— Begin Supplied entries —

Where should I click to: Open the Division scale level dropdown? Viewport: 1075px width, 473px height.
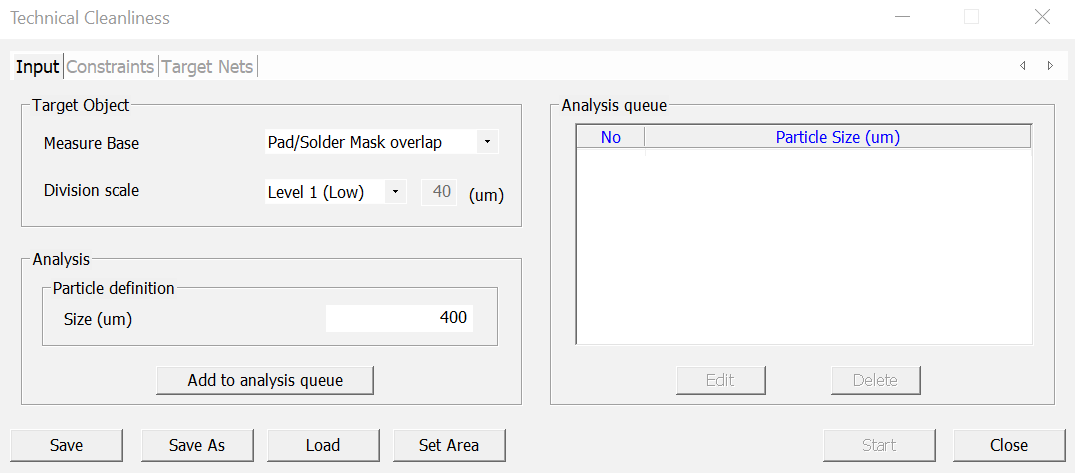pos(396,191)
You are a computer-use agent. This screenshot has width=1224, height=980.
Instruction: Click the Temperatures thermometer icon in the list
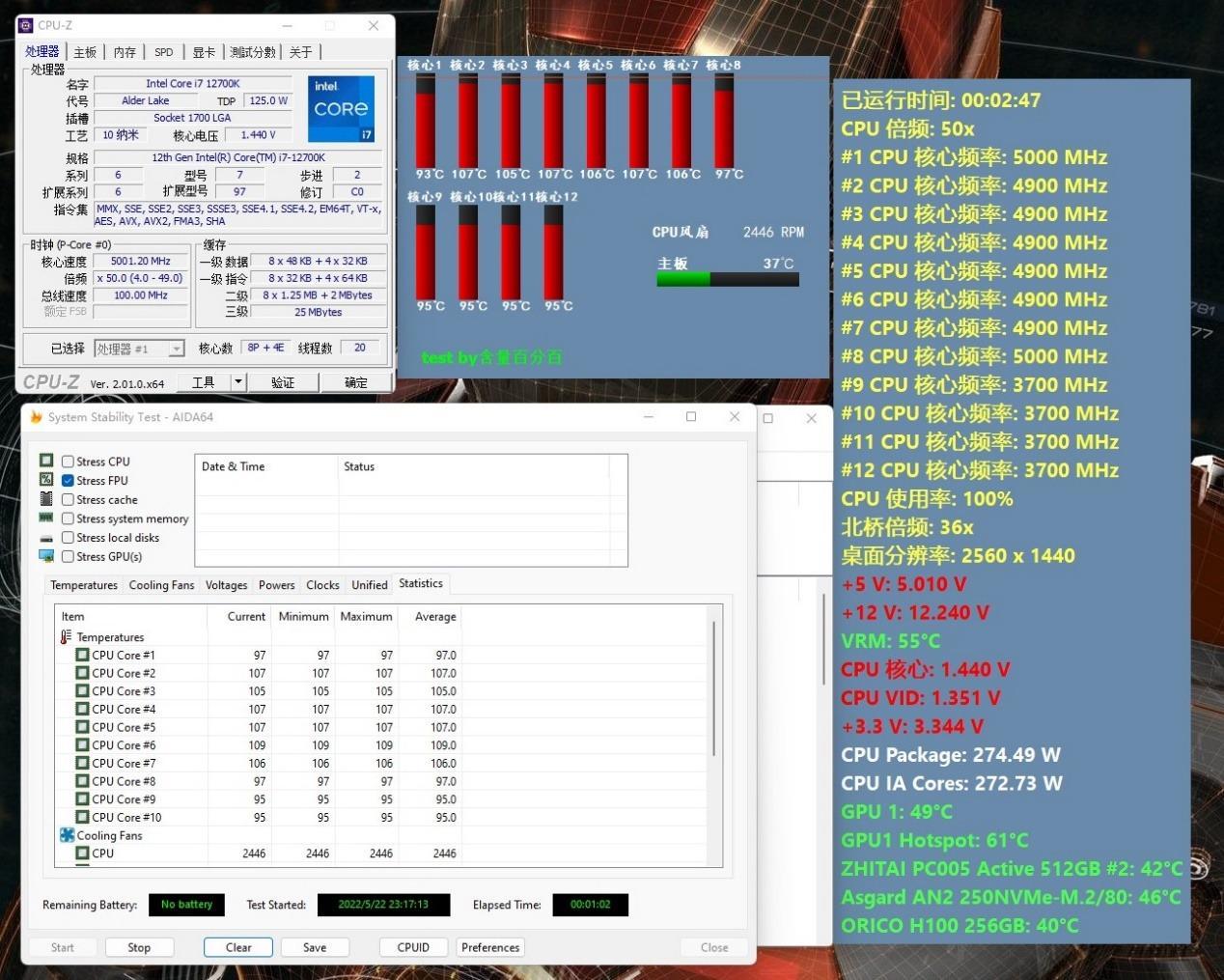[x=66, y=637]
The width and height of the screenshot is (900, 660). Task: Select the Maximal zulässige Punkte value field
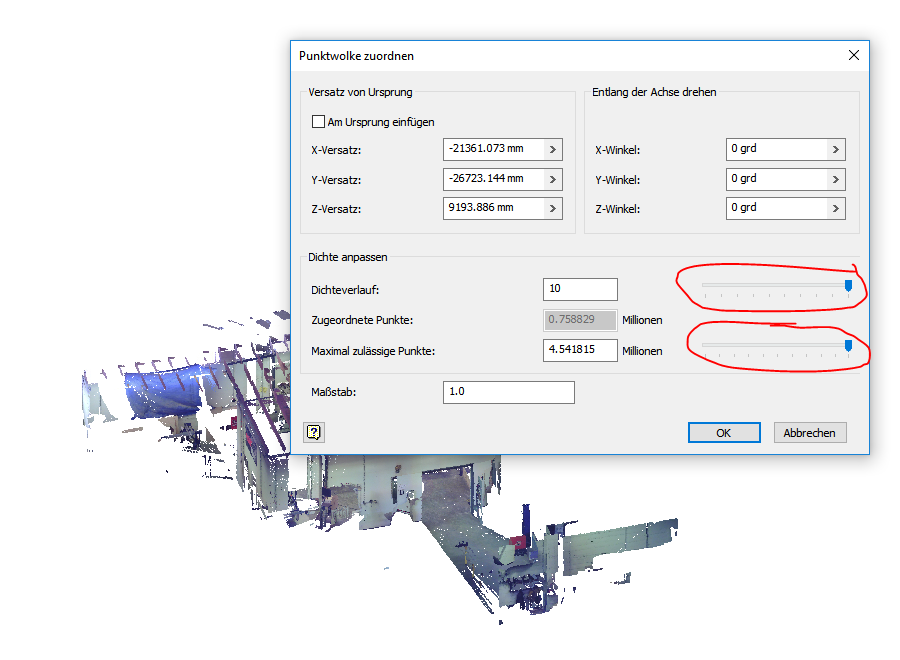pyautogui.click(x=580, y=350)
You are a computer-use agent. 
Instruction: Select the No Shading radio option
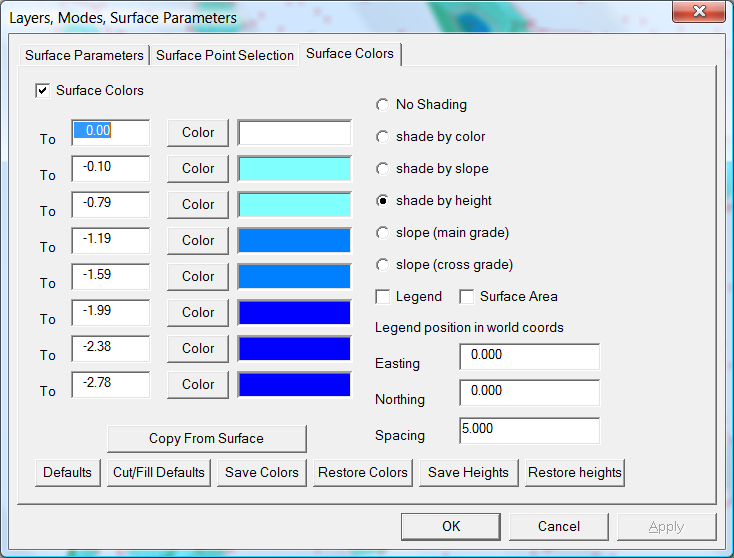tap(383, 105)
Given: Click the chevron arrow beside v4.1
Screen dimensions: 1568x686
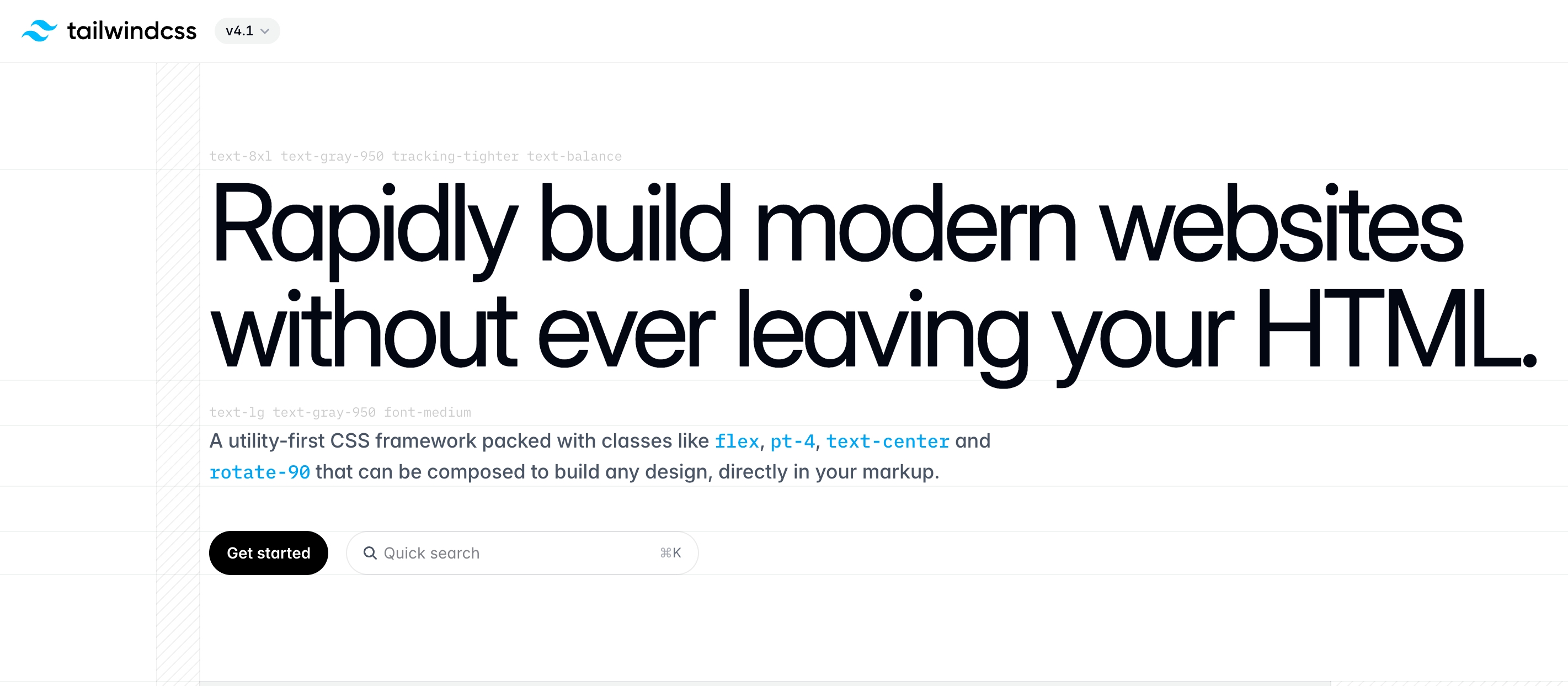Looking at the screenshot, I should pos(265,31).
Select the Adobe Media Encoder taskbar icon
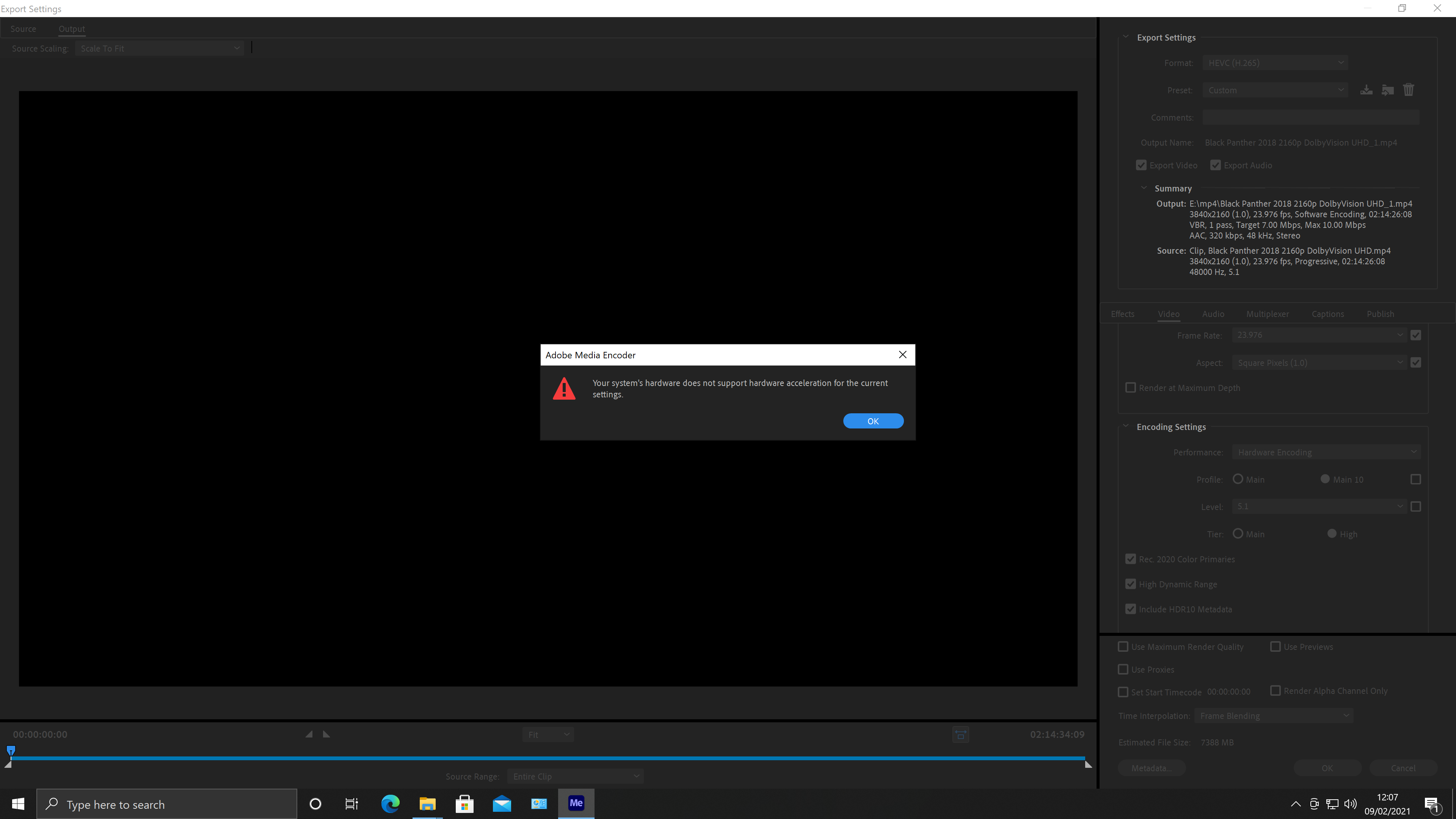 (576, 803)
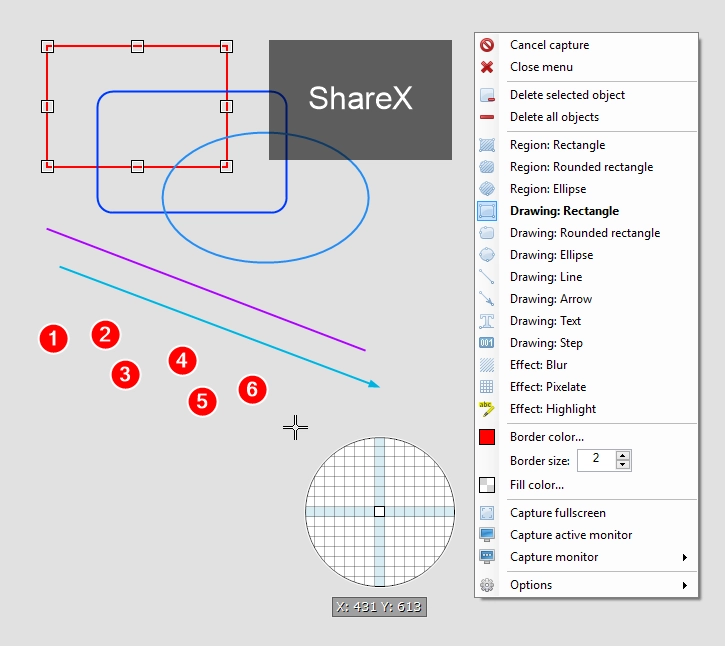Screen dimensions: 725x646
Task: Pick the Drawing: Step icon
Action: (486, 343)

— End Supplied entries —

Rewrite all of the material above, changing every "Instruction" to "Command" and leaving everything else as it is. Omit the pictures from your answer.

Where should I click to: Open the Division scale level dropdown? Viewport: 1075px width, 473px height.
pos(396,191)
You are a computer-use agent. This screenshot has width=1224, height=980.
Command: Click the Temperatures thermometer icon in the list
[x=66, y=637]
The width and height of the screenshot is (900, 660). Task: Select the Maximal zulässige Punkte value field
pyautogui.click(x=580, y=350)
You are a computer-use agent. 
Command: Select the No Shading radio option
tap(383, 105)
Given: Click the chevron arrow beside v4.1
Screen dimensions: 1568x686
Looking at the screenshot, I should pos(265,31).
Select the Adobe Media Encoder taskbar icon
 (576, 803)
Screen dimensions: 725x646
Task: Pick the Drawing: Step icon
Action: (486, 343)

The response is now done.